START Task data

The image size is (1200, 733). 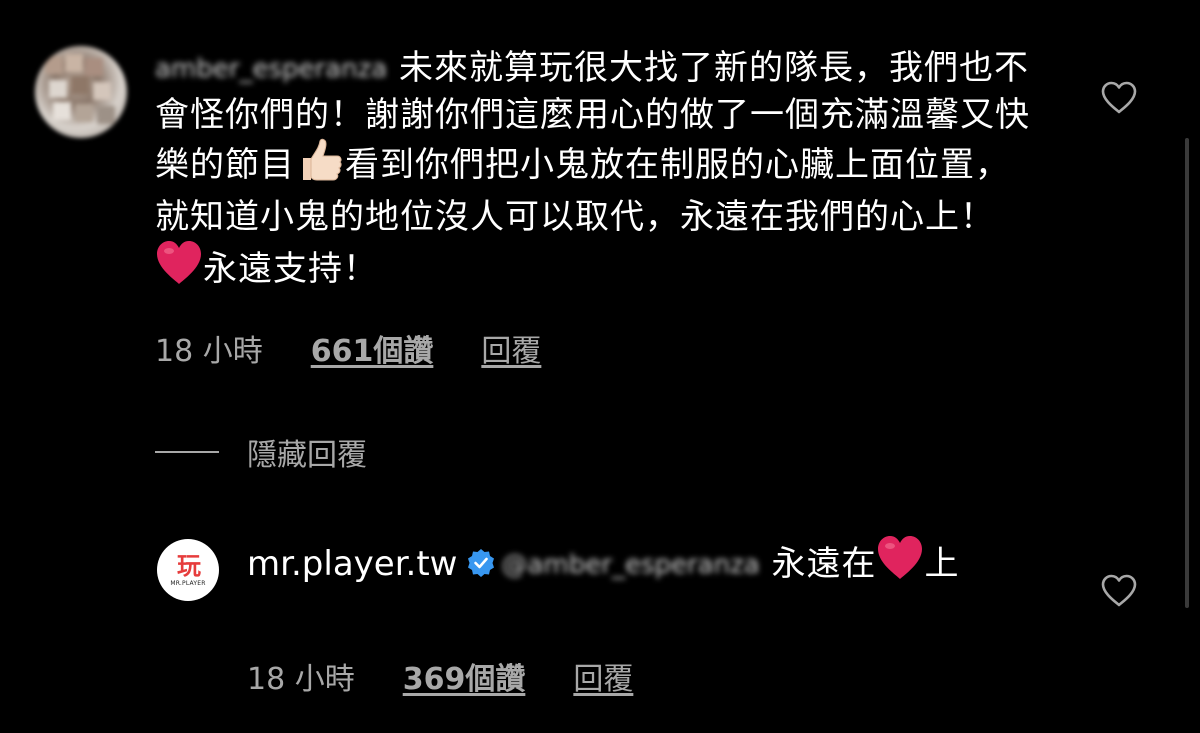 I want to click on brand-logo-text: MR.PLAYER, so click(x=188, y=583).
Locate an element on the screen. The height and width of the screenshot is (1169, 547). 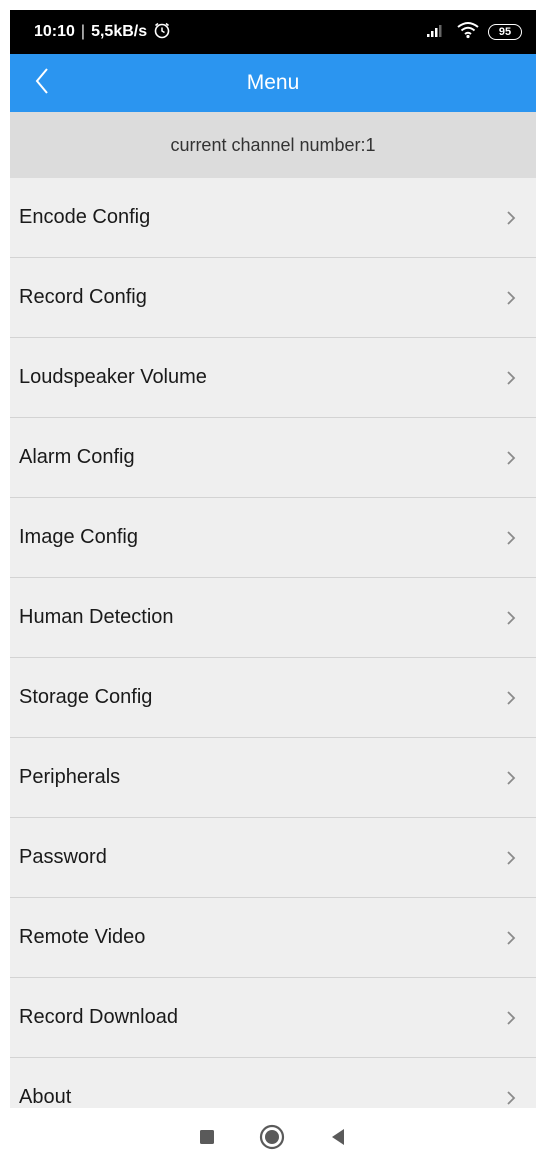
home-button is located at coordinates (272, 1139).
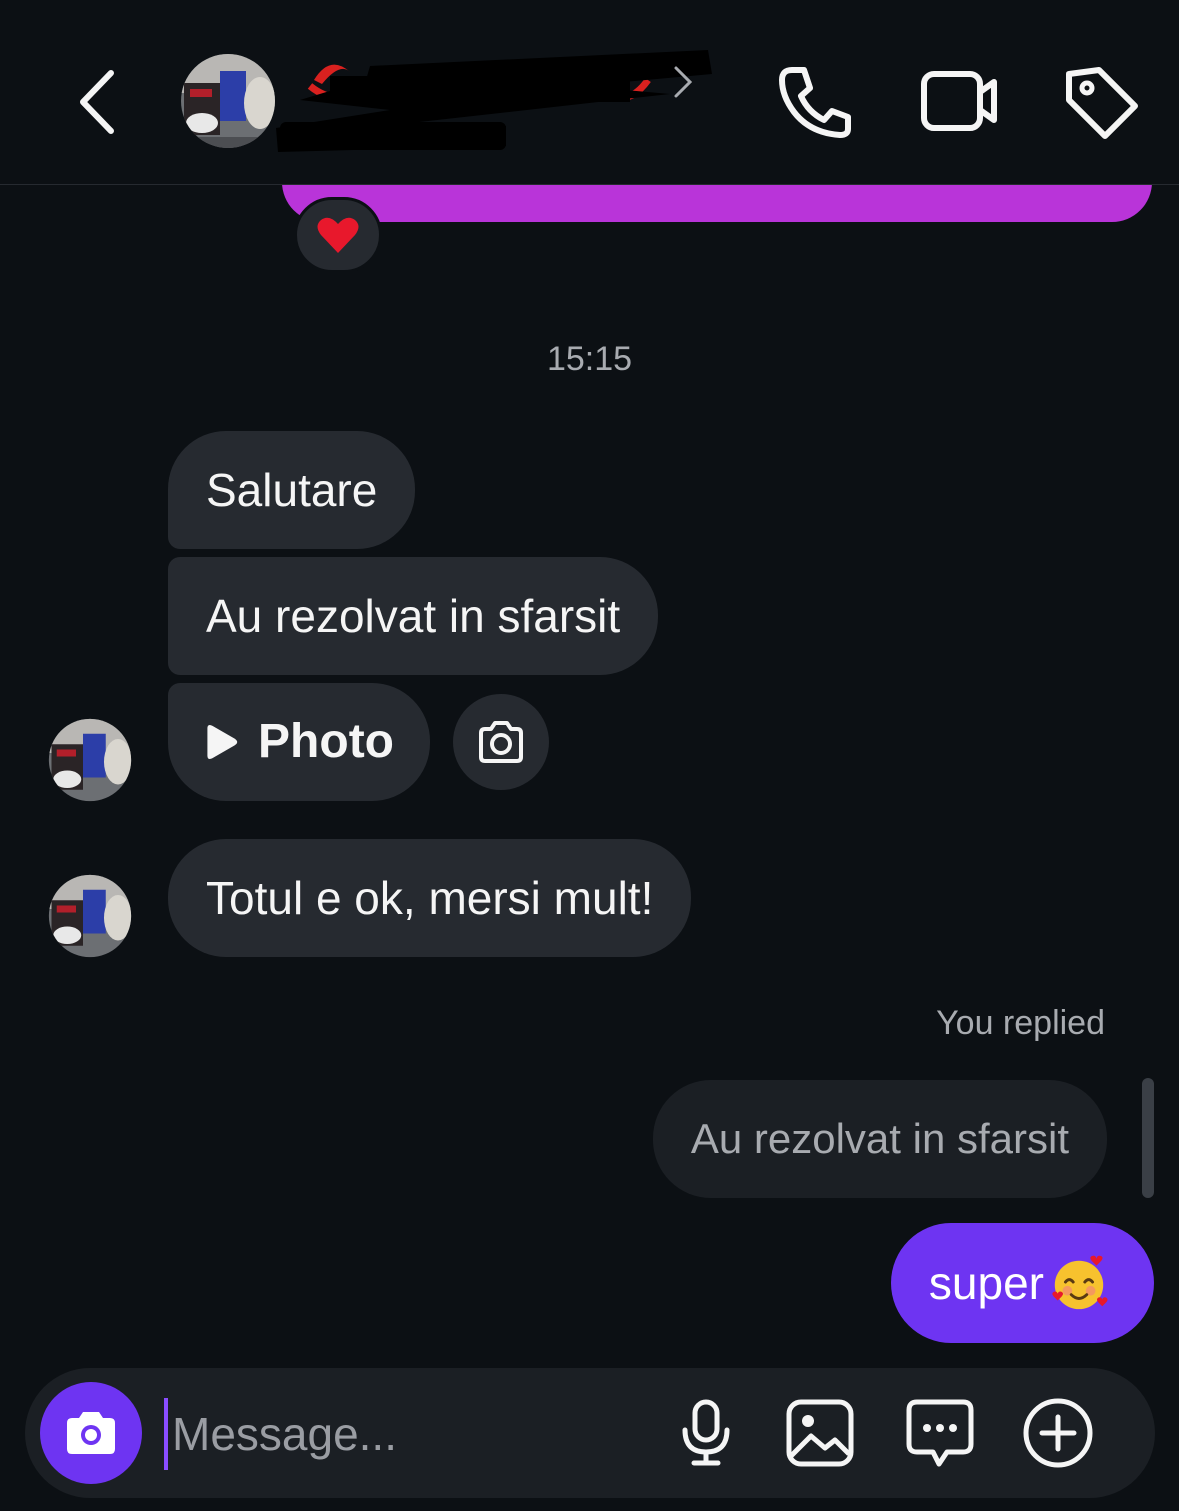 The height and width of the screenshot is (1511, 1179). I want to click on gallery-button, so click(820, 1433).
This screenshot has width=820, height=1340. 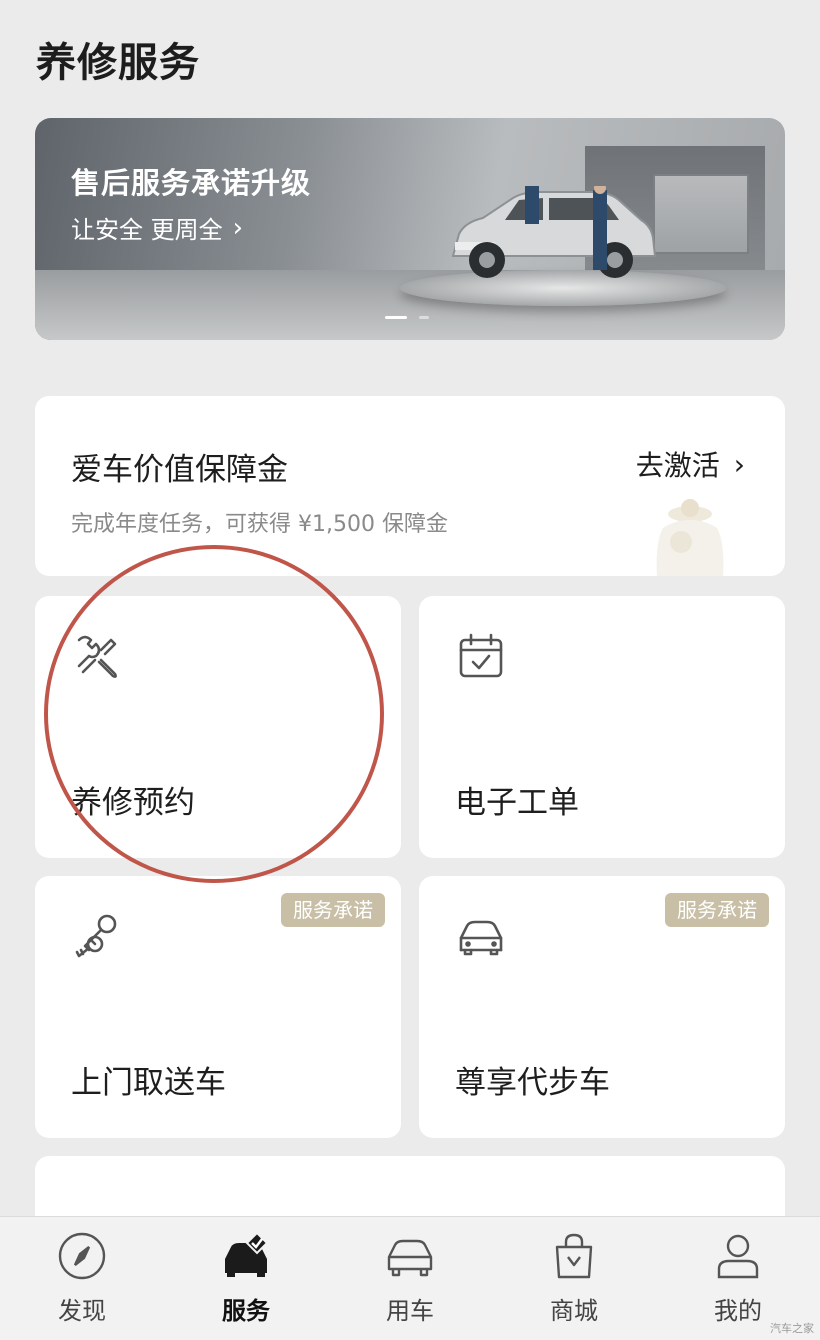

END Task data

* _Problem to solve_: Put the stretch of the listing from the line containing "Locate an element" through the end of the listing into a JSON list of strings, one string per line, with blank lines omitted. Leave the pictures out of the result.

* _Exercise answer_:
[
  "Locate an element on the screen. The height and width of the screenshot is (1169, 547). ",
  "home-button is located at coordinates (272, 1139).",
  " The height and width of the screenshot is (1511, 1179). I want to click on gallery-button, so click(820, 1433).",
  "This screenshot has width=820, height=1340. "
]